Bug 1403757

Summary: [Ganesha] : find hangs when coupled with new writes.
Product: [Red Hat Storage] Red Hat Gluster Storage Reporter: Ambarish <asoman>
Component: nfs-ganeshaAssignee: Frank Filz <ffilz>
Status: CLOSED ERRATA QA Contact: Manisha Saini <msaini>
Severity: high Docs Contact:
Priority: unspecified    
Version: rhgs-3.2CC: amukherj, dang, ffilz, jthottan, kkeithle, msaini, pasik, rcyriac, rhinduja, rhs-bugs, sanandpa, sheggodu, skoduri, storage-qa-internal
Target Milestone: ---Keywords: Triaged
Target Release: RHGS 3.5.0   
Hardware: x86_64   
OS: Linux   
Whiteboard:
Fixed In Version: nfs-ganesha-2.7.3-3 Doc Type: If docs needed, set a value
Doc Text:
Story Points: ---
Clone Of: 1382912 Environment:
Last Closed: 2019-10-30 12:15:39 UTC Type: Bug
Regression: --- Mount Type: ---
Documentation: --- CRM:
Verified Versions: Category: ---
oVirt Team: --- RHEL 7.3 requirements from Atomic Host:
Cloudforms Team: --- Target Upstream Version:
Embargoed:
Bug Depends On: 1475699, 1581587, 1695078    
Bug Blocks: 1696807    

Comment 9 Manisha Saini 2018-08-06 18:03:18 UTC
Tested this usecase against nfs-ganesha-2.5.5-9.el7rhgs.x86_64 bits.

Steps-

1.Create 6 node ganesha cluster
2.Create 6*3 Distributed-Replicate Volume.
3.Mount the volume to 4 different clients via 4 different VIP's (v4)
4.Create 3 directories on mount point.
5.Run dd from 3 clients on 3 different directories( create 1 lakh files/client in loop ) and find's in loop from client 4.

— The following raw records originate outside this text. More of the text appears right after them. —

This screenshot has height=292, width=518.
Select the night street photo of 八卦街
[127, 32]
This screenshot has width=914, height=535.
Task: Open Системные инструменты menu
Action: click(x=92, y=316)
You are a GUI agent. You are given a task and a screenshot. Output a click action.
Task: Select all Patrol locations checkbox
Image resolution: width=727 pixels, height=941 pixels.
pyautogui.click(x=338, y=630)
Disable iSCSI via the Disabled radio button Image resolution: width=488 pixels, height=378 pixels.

With the readdir feature,there is a lot of improvement in 3.4.0 as compared to previous ganesha versions

When find's are running in parallel with new writes,still observing hungs but when this issue was reported, find were hung for ~36 Hours (not even started) when tested against older Ganesha bits.

This has now been improved to an extent from ~36 hours to ~2.5 Hours.But still,this can further be optimized.

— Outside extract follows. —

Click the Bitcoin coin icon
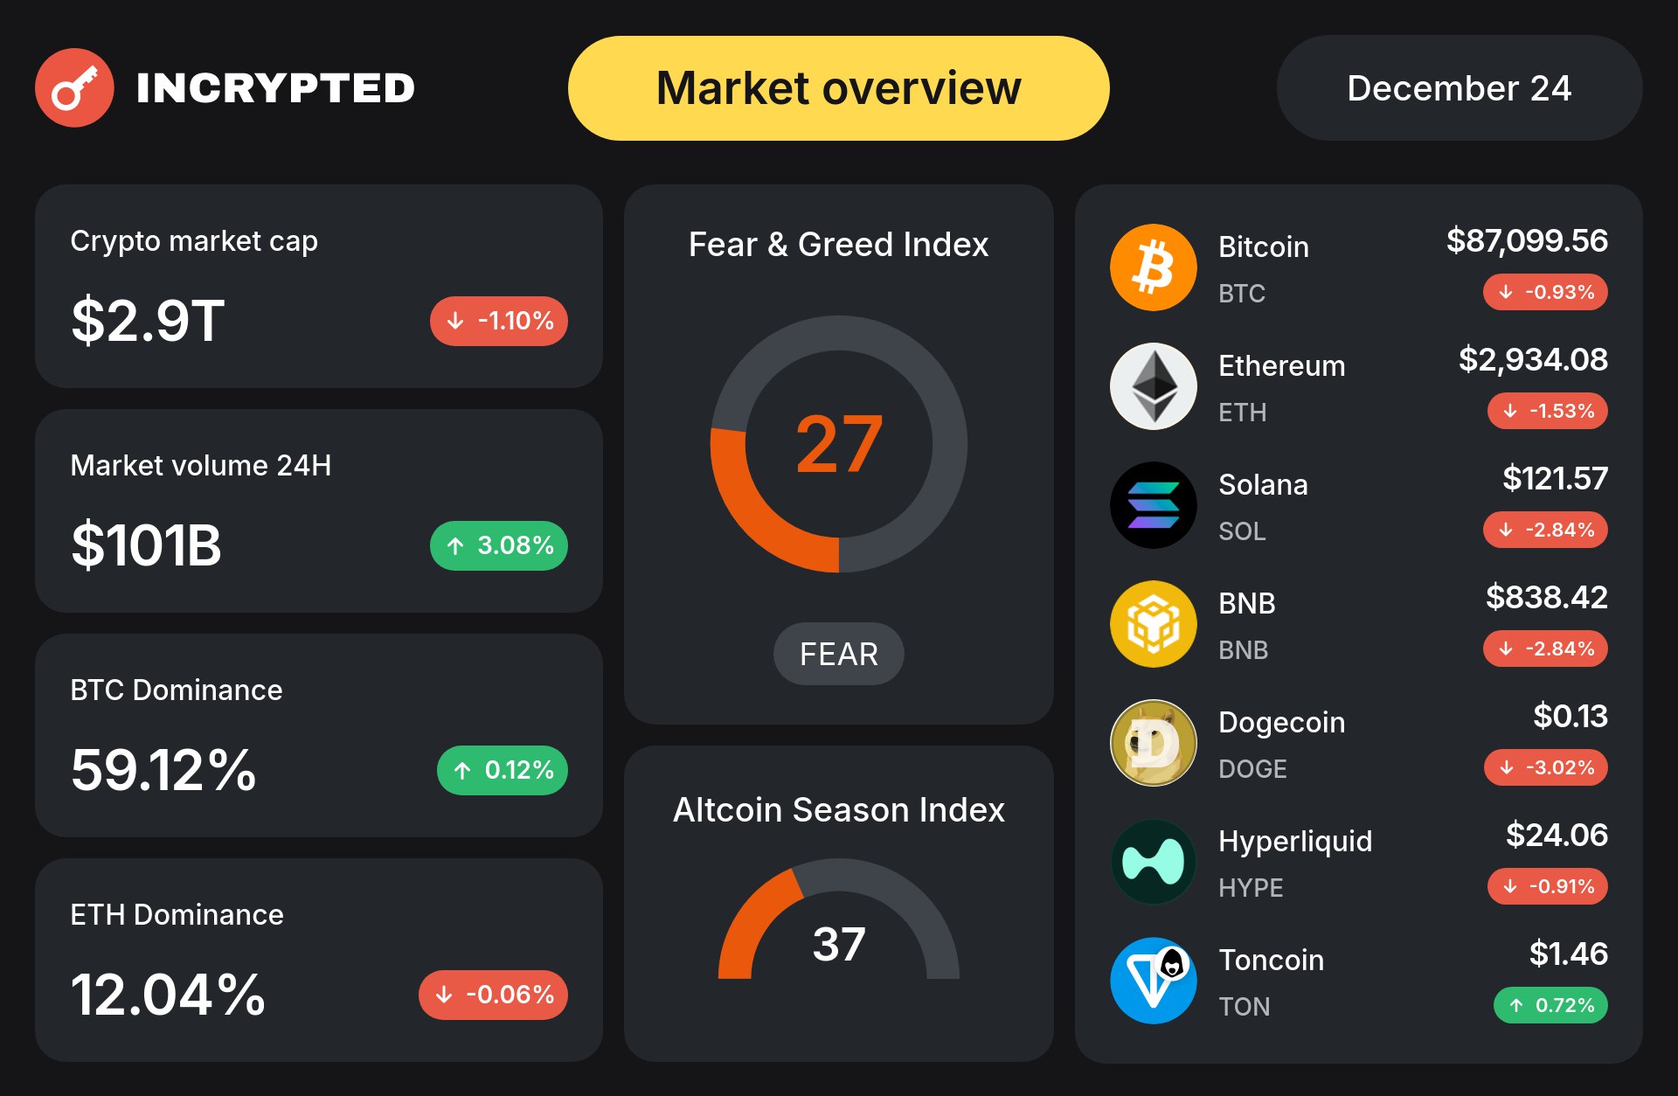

Raised a separate BZ to track further improvements on this - BZ 1612894.

Moving this BZ to verified state.

Comment 10 Daniel Gryniewicz 2018-08-27 12:24:37 UTC
This should be moved out of 3.4, since dirent chunk is removed.

Comment 21 Manisha Saini 2019-06-07 17:50:13 UTC
Verified this BZ with

]# rpm -qa | grep ganesha
nfs-ganesha-2.7.3-3.el7rhgs.x86_64
nfs-ganesha-debuginfo-2.7.3-3.el7rhgs.x86_64
glusterfs-ganesha-6.0-3.el7rhgs.x86_64
nfs-ganesha-gluster-2.7.3-3.el7rhgs.x86_64

Steps performed:
1.Create 4 node Ganesha cluster
2.Create 4*3 Distributed-Replicate Volume.
3.Export the volume via Ganesha
4.Mount the volume to 4 different clients via 4 servers VIP's (v4.1)
5.From 3 clients run dd in loop

for i in {1..1000000}
do
        echo $i
        dd if=/dev/urandom of=/mnt/ganesha/stressc1$i conv=fdatasync bs=100 count=10000
done

6.From client 4,run find's when IO's are running in parallel

 while true;do find . -mindepth 1 -type f;done

7.Monitor the setup for any hangs.

No hangs were observed.Find's were running in parallel while IO's is in process from other clients.
Moving this BZ to verified state.

Comment 23 errata-xmlrpc 2019-10-30 12:15:39 UTC
Since the problem described in this bug report should be
resolved in a recent advisory, it has been closed with a
resolution of ERRATA.

For information on the advisory, and where to find the updated
files, follow the link below.

If the solution does not work for you, open a new bug report.

https://access.redhat.com/errata/RHEA-2019:3252